▶ **WHAT NEEDS TO BE DONE**
Should a line below contain the word "agent", report it.

(Records from a data source)
◆ ◆ ◆
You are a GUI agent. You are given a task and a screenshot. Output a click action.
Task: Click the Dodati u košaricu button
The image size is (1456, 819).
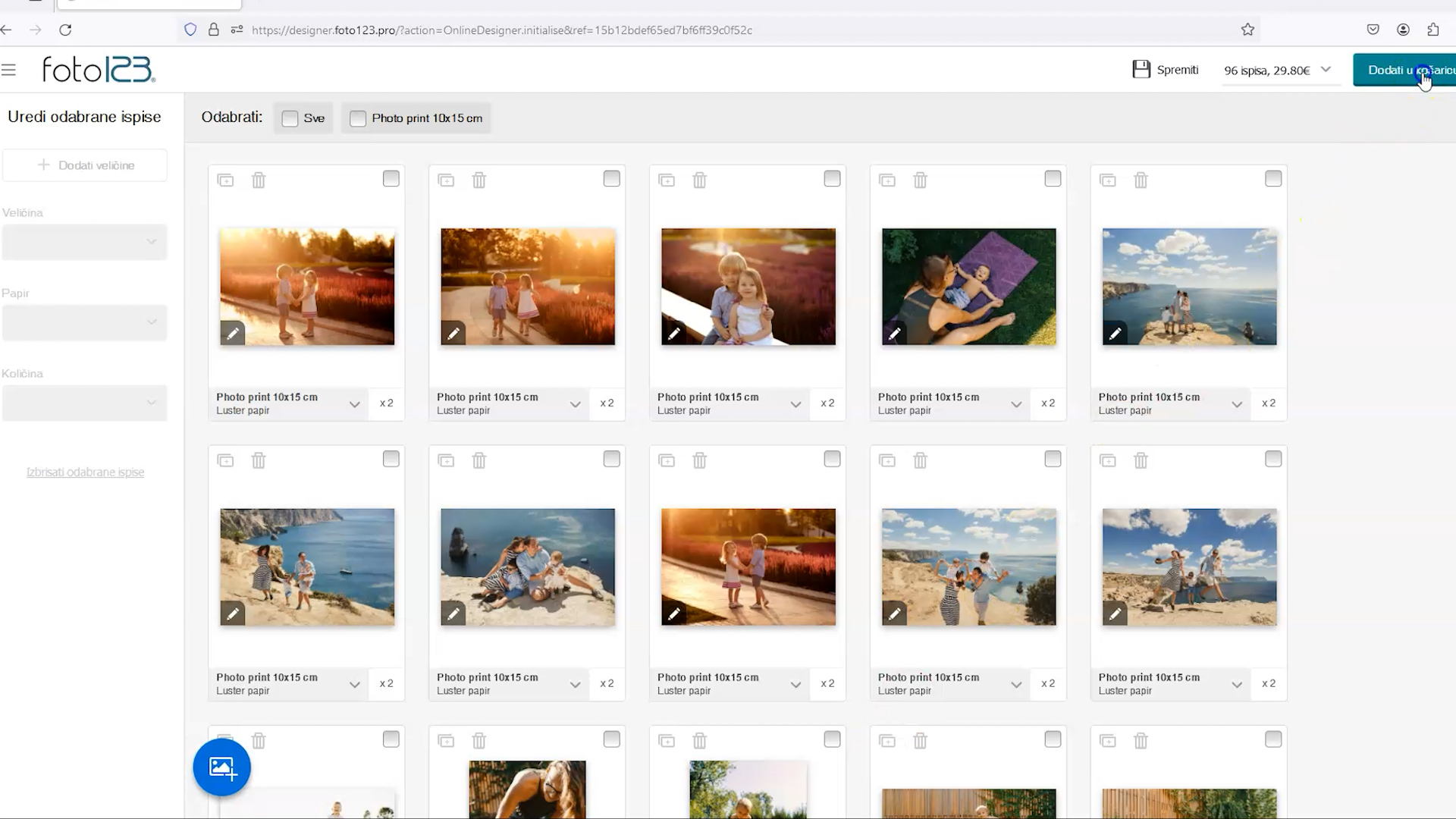[x=1404, y=70]
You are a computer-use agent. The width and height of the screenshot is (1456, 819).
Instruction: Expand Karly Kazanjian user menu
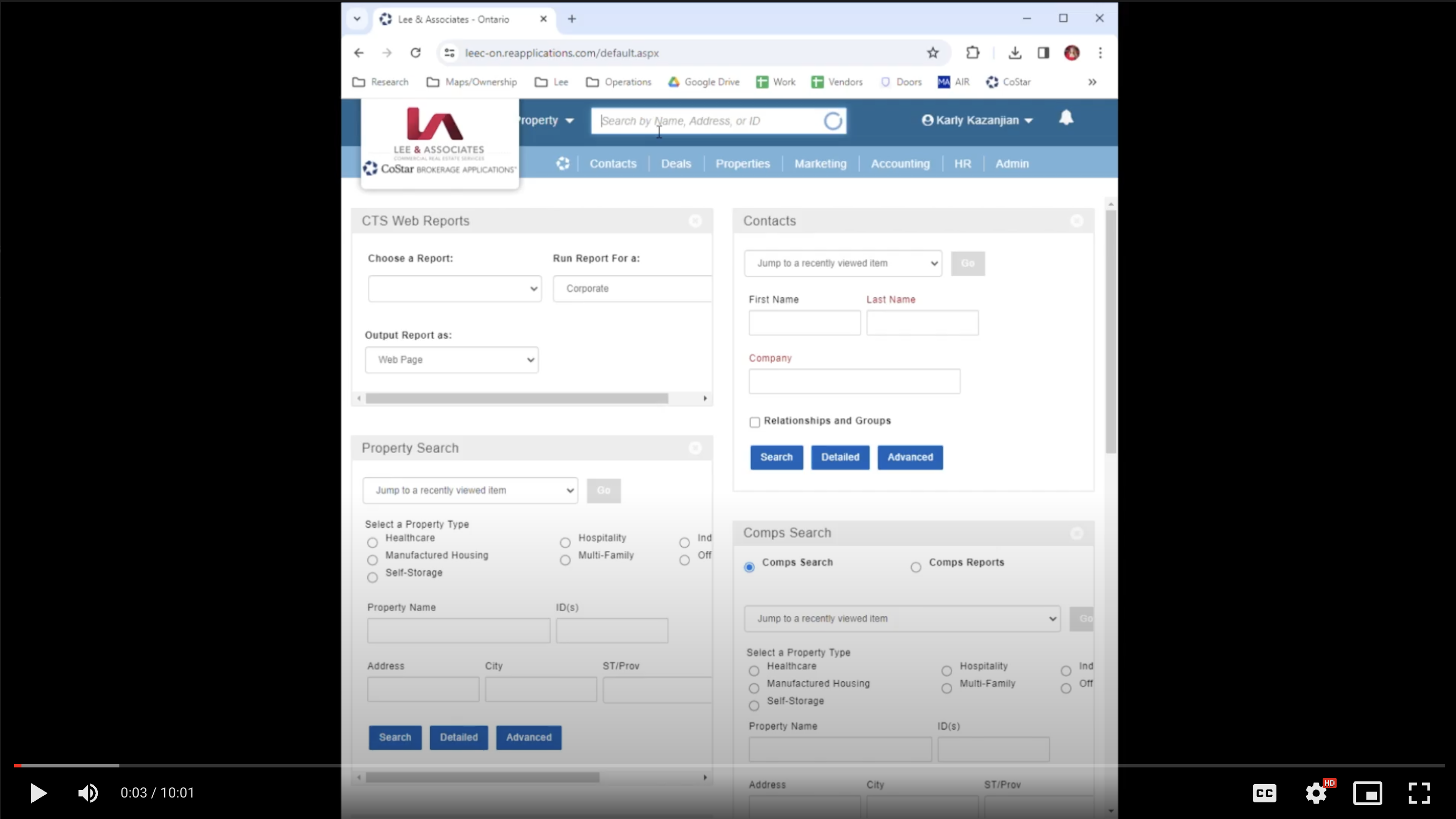tap(977, 120)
◆ ◆ ◆
▶ **TASK OUTPUT**
You are a GUI agent. You are given a task and a screenshot. Output a click action.
You are a computer-use agent. The width and height of the screenshot is (1456, 819).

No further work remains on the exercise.